** REQUIRED ACTION **
In the records that follow, find each line containing "Open" and copy it.

** DATA PROVIDED **

BEGIN

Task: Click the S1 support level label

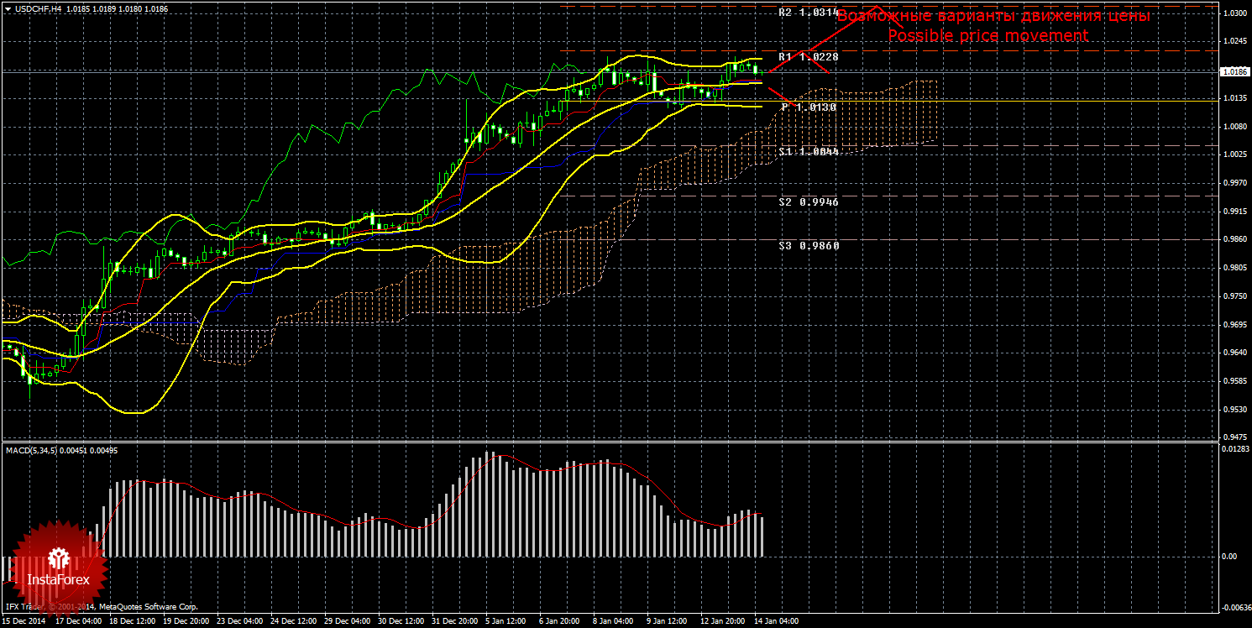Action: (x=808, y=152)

END
BEGIN

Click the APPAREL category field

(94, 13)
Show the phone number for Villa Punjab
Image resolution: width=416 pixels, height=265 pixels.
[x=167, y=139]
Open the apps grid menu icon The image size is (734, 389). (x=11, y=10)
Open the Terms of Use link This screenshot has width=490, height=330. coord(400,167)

END
BEGIN

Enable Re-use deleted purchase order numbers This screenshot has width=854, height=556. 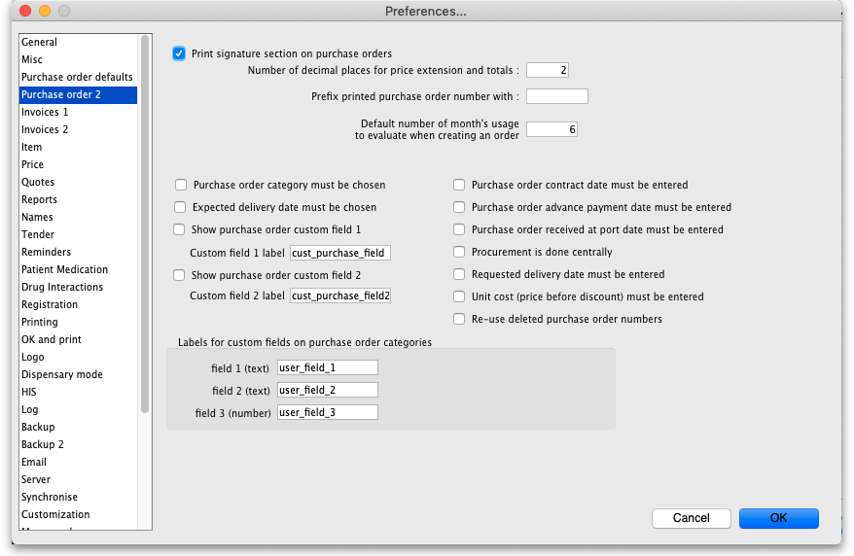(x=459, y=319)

END

** FINAL ANSWER **
Open the apps grid menu icon The image size is (734, 389). (x=11, y=10)
Open the Terms of Use link This screenshot has width=490, height=330. coord(400,167)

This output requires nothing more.